Despite income related headwinds, HP maintains strong, consistent dividends between 2-3% per year. That is an additional bonus on top of any capital gains. While shareholders aren't guaranteed dividends, historically speaking HP has been very kind to shareholders in the dividends department.

This factor should play a huge role in future valuations of the company.

Restructuring Changes

If you're following HP related news, you will see a lot statements being thrown around about restructuring changes in the company. About 1.8B in the income are attributed to restructuring charges. This is also rather superficial and has very little to do with the core business of HP.

These changes include laying off about 27,000 employees and moving towards emphasizing their services segment as opposed to PC and print segments. This is largely due to the general slowdown in PC sales and printer sales. I find these changes good and will likely play out well for HP in the long run.

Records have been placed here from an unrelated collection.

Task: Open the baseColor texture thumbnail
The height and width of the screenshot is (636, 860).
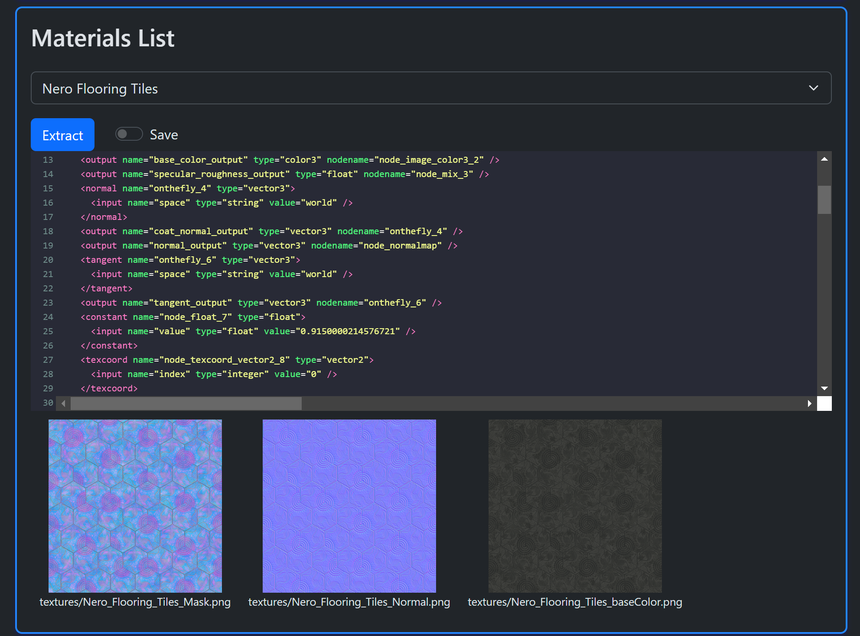Action: pyautogui.click(x=575, y=506)
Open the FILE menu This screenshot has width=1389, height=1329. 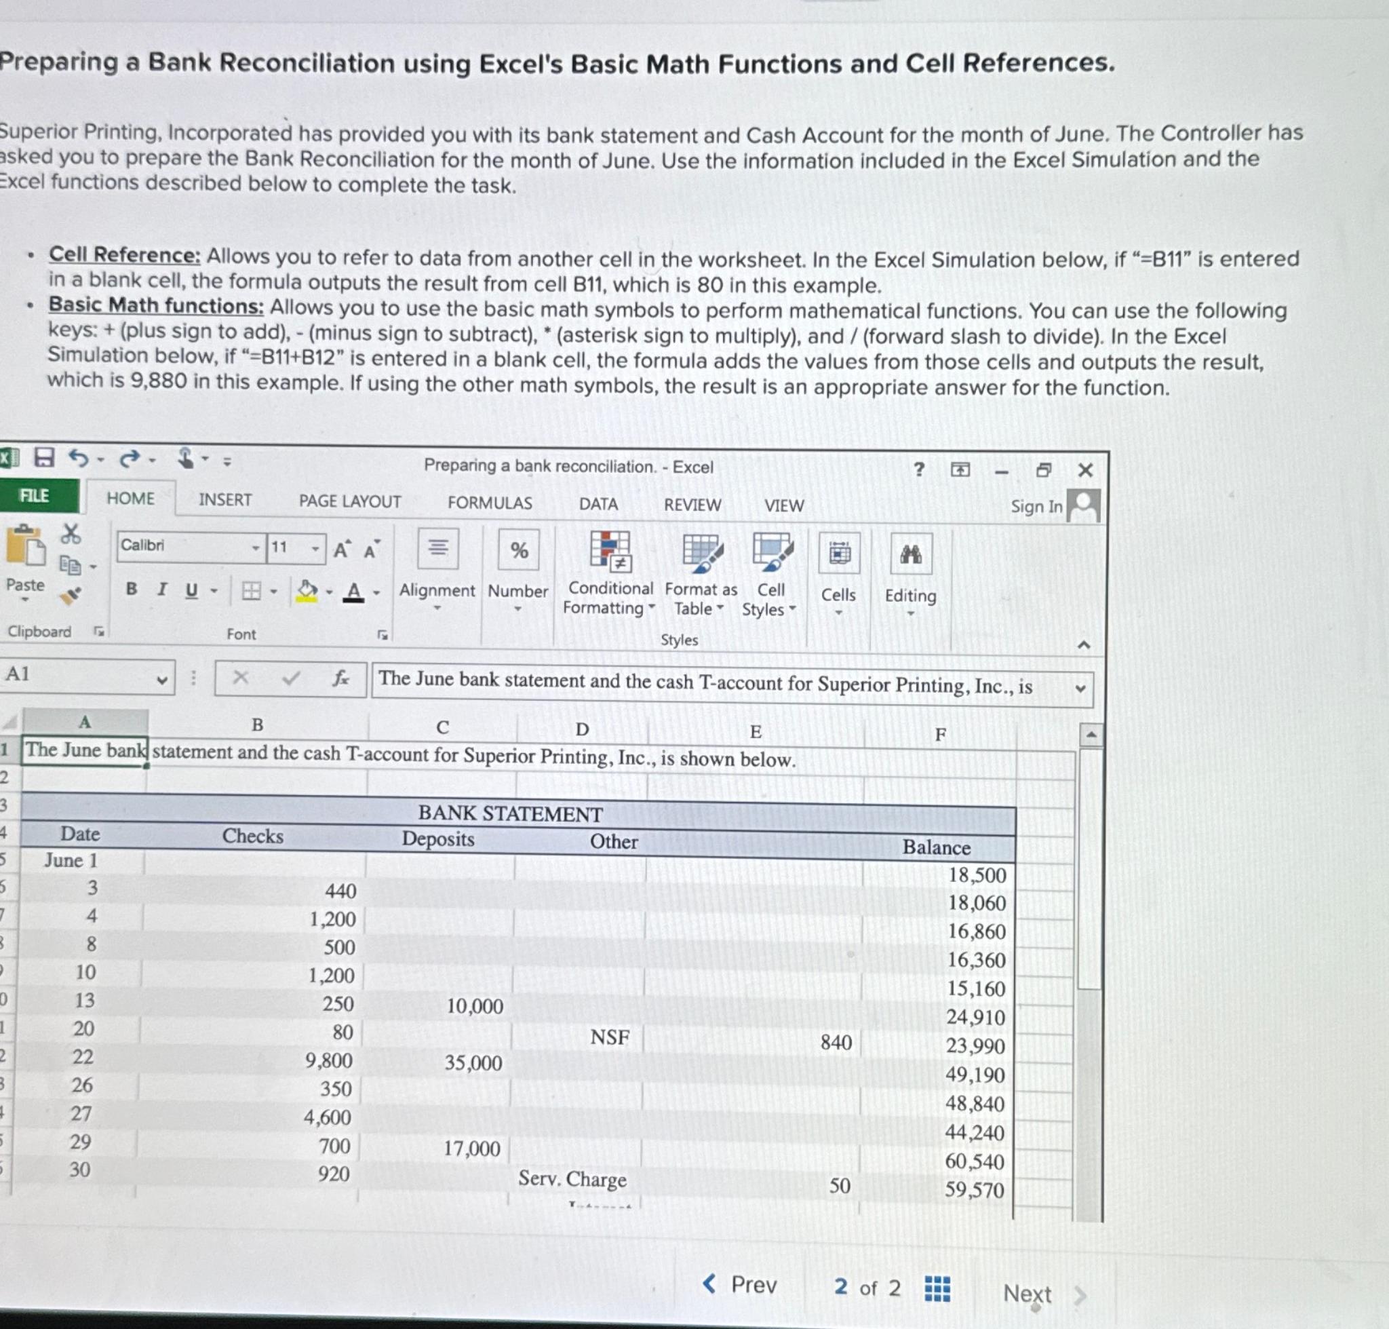[x=35, y=496]
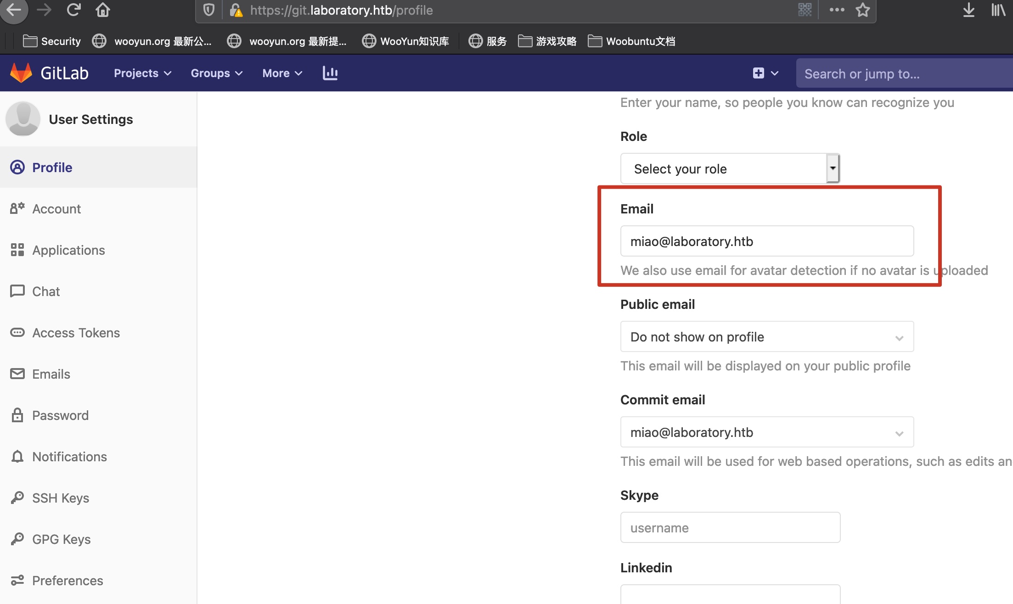Open SSH Keys settings

60,498
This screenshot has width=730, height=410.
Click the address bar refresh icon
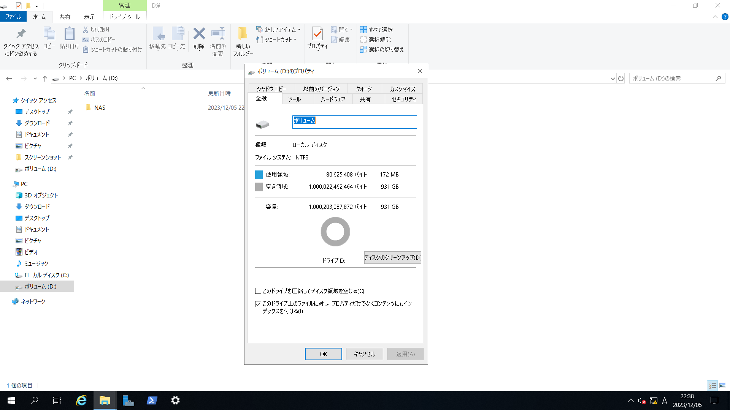click(x=621, y=79)
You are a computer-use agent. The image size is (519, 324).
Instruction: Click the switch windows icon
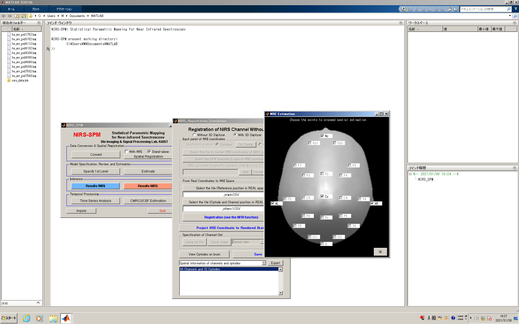449,9
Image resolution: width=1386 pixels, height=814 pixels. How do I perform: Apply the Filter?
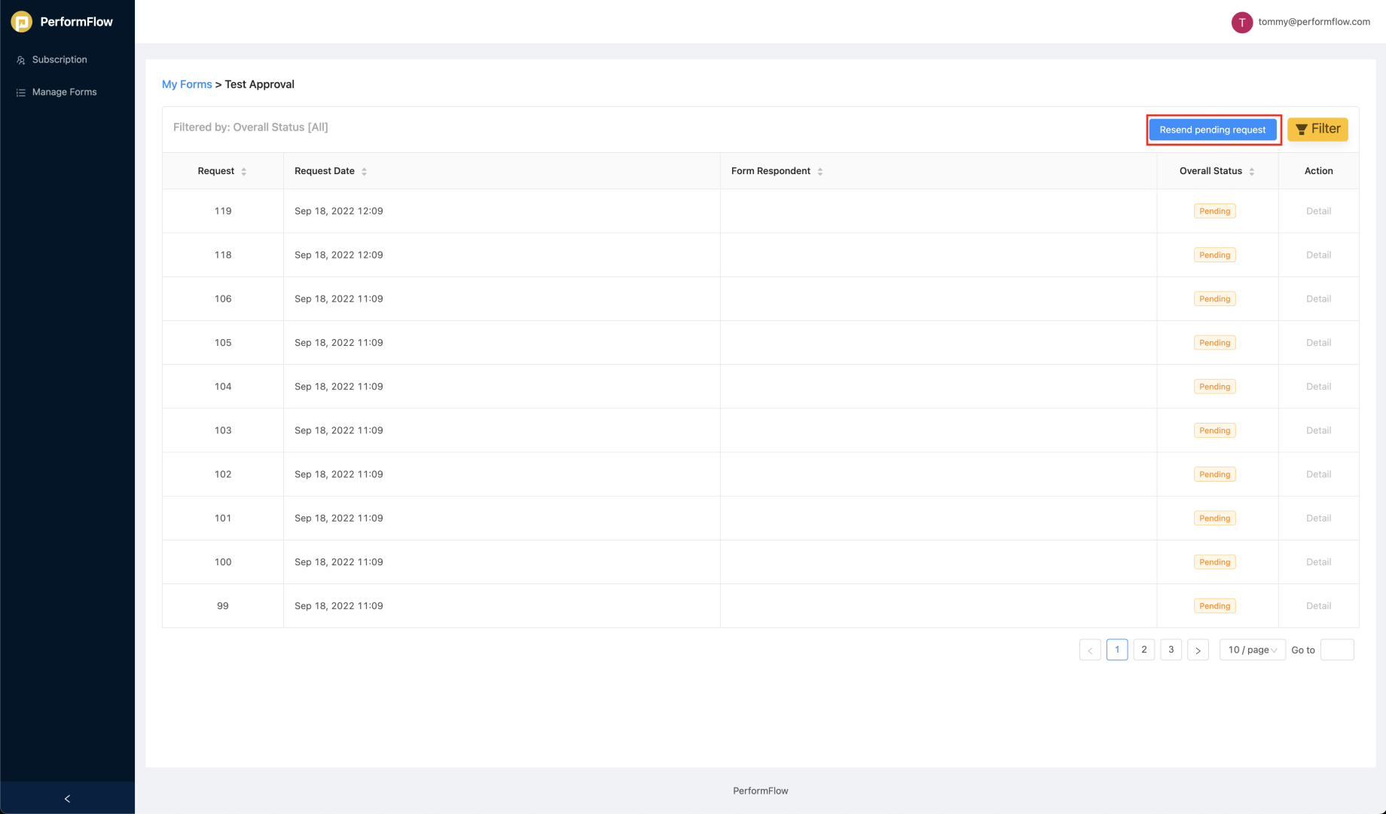(x=1317, y=129)
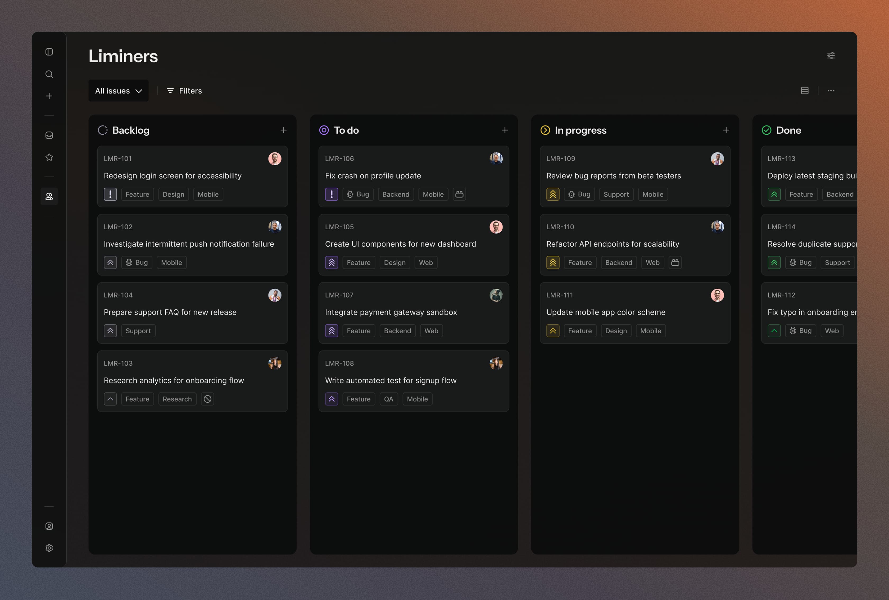This screenshot has height=600, width=889.
Task: Toggle the sidebar collapse icon
Action: point(49,52)
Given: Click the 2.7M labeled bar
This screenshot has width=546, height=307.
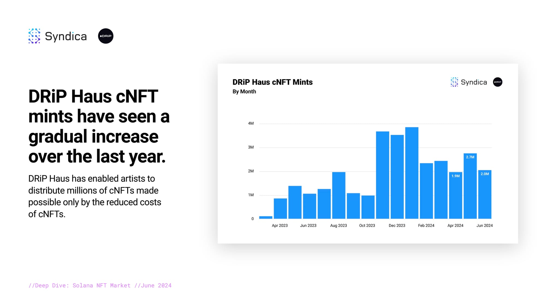Looking at the screenshot, I should tap(470, 186).
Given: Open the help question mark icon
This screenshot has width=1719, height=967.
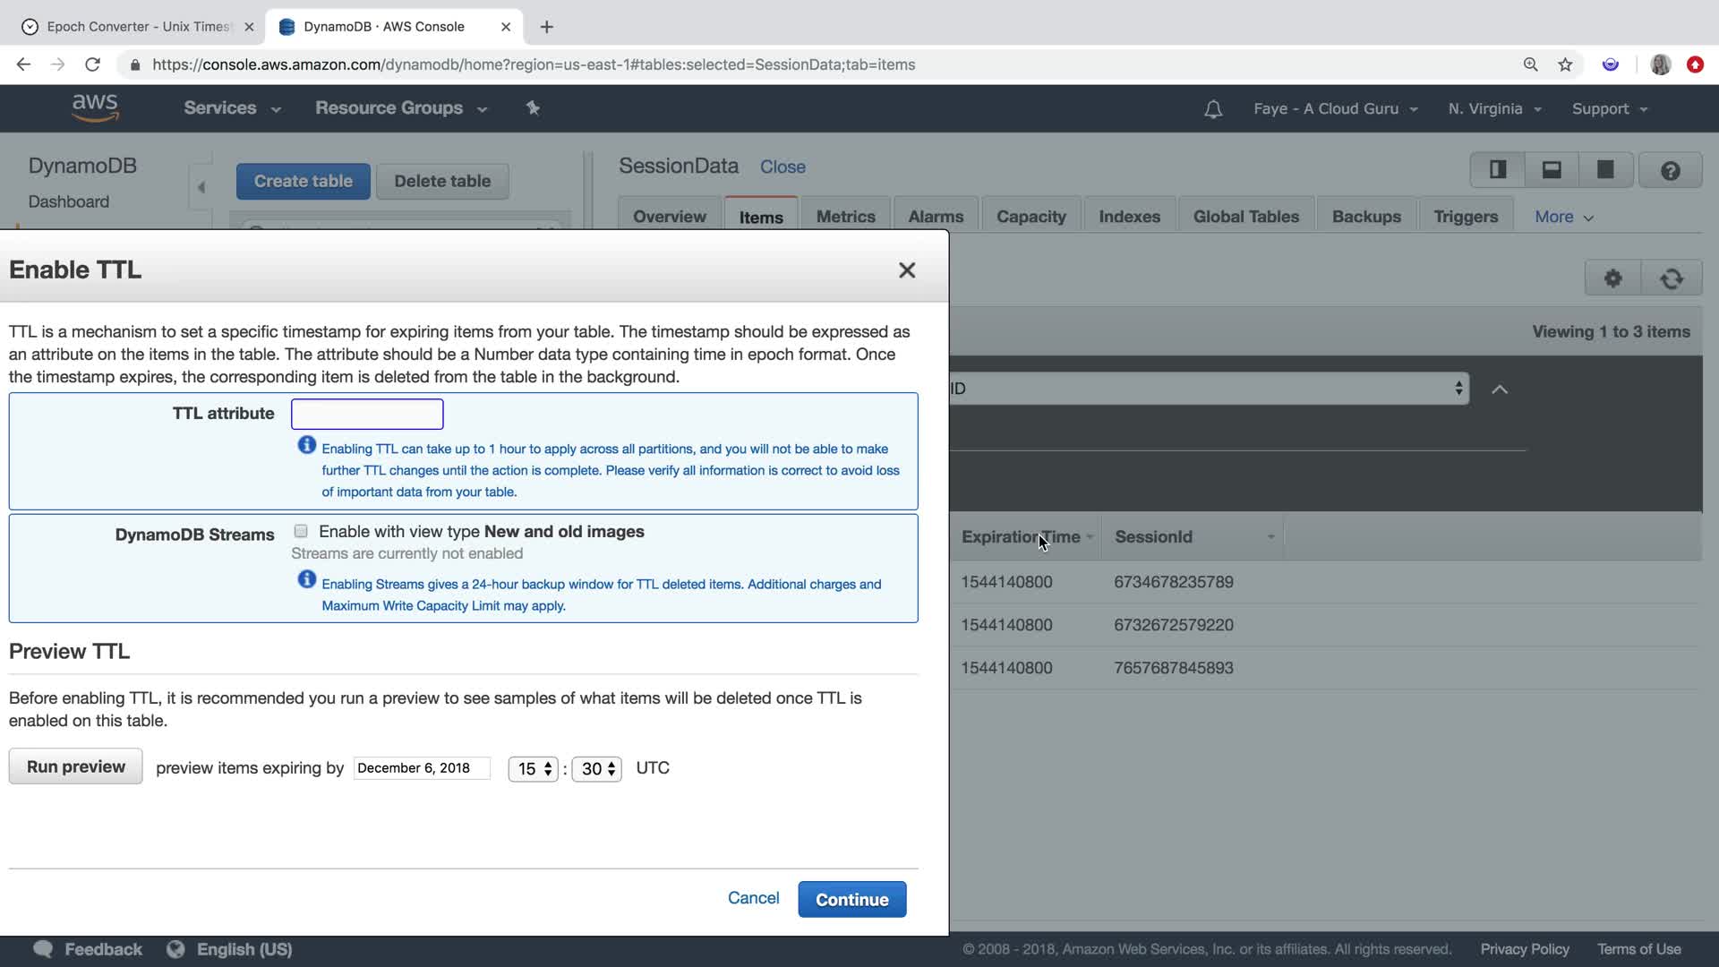Looking at the screenshot, I should pos(1670,170).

I also feel that investors are too pessimistic about the future of the PC market. While smartphones and tablets are all well and good, I highly doubt that they will replace the PC in any sense. Sales may have slowed down recently because of all these new gadgets on the market, I believe that the drop will level off soon enough. The buy cycle for the PC may have increased slightly, but people will always need newer computers.

Obligatory Disclaimer

The author is not a financial adviser, tax accountant, or lawyer and disclaims any and all liability for the contents of this blog. The information reflects the author's personal research and experience, which may contain errata.